Stored records:
----
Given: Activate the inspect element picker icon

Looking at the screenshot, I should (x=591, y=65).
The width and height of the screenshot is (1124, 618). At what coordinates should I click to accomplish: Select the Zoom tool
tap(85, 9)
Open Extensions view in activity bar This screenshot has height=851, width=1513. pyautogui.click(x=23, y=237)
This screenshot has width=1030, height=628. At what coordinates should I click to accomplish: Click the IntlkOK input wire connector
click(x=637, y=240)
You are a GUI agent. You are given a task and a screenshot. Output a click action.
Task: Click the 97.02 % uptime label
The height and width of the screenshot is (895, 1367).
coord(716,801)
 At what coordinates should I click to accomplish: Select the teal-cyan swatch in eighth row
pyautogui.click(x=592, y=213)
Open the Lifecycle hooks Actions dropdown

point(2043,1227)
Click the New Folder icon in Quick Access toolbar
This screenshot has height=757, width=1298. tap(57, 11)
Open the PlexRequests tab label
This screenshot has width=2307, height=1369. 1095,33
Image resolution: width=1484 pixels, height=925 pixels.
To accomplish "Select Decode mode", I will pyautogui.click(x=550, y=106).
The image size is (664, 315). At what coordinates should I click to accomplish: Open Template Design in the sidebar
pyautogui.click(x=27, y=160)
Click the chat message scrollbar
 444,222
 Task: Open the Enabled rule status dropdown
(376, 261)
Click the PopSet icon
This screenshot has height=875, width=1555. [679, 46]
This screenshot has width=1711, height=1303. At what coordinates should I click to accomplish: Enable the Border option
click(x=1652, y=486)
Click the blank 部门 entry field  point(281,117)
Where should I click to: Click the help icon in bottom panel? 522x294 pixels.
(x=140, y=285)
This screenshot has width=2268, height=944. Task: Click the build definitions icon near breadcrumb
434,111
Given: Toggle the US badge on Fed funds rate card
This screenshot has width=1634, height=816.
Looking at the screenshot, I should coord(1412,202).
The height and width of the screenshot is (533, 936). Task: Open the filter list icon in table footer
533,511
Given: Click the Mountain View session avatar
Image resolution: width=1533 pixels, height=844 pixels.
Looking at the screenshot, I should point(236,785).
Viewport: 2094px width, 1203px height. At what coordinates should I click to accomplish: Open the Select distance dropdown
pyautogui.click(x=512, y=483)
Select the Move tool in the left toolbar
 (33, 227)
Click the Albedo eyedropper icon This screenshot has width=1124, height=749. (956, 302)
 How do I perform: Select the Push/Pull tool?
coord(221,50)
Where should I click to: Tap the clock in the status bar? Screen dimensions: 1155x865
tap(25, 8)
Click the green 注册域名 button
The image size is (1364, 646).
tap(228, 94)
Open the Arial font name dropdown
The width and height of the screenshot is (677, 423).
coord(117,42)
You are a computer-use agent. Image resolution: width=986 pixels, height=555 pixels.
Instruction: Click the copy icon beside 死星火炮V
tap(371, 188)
----
**WHAT NEEDS TO BE DONE**
Every line above that holds the string "agent" should be returned.

**ANSWER AREA**
You are a GUI agent. You are given a task and a screenshot. Output a click action.
You are a computer-use agent. Image resolution: width=986 pixels, height=555 pixels.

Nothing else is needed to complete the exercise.